# DIRECTIONS
Output the lines of the records from the one containing "This screenshot has height=171, width=303." through the last, both ends included. Leave pictures out.

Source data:

++++++++++

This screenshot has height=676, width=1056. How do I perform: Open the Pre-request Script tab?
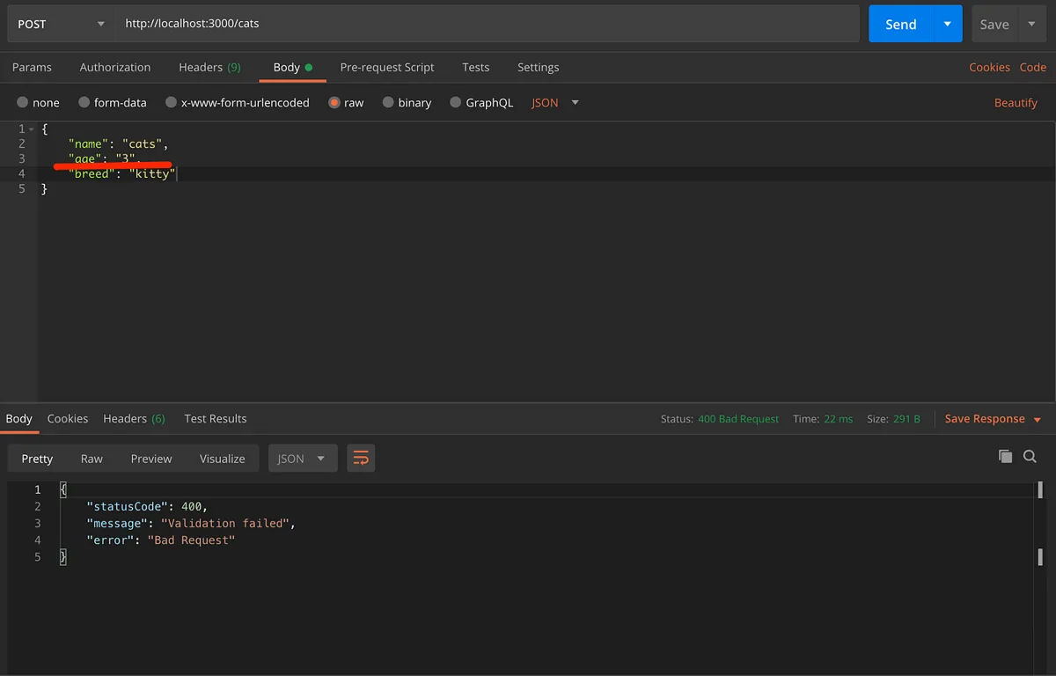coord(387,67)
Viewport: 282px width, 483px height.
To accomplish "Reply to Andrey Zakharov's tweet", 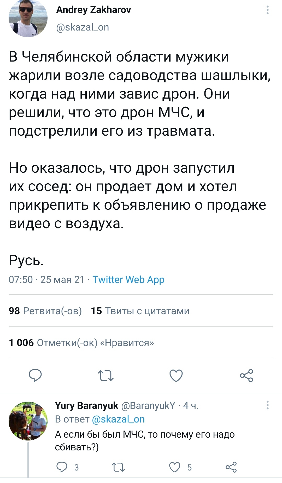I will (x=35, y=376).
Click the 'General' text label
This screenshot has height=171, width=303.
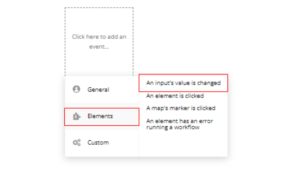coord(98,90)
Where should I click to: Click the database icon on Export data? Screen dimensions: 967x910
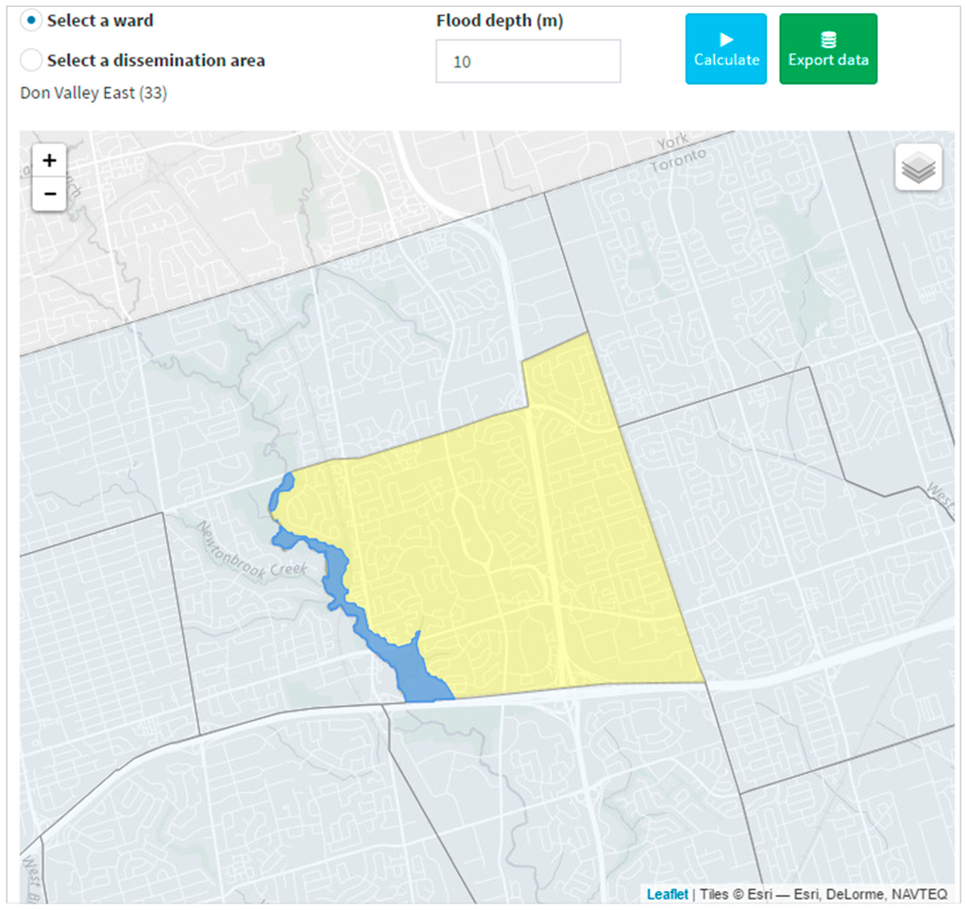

++++++++++

# TASK SOLUTION
This screenshot has height=171, width=303.
coord(98,90)
Where should I click to: Click the database icon on Export data? Screen dimensions: 967x910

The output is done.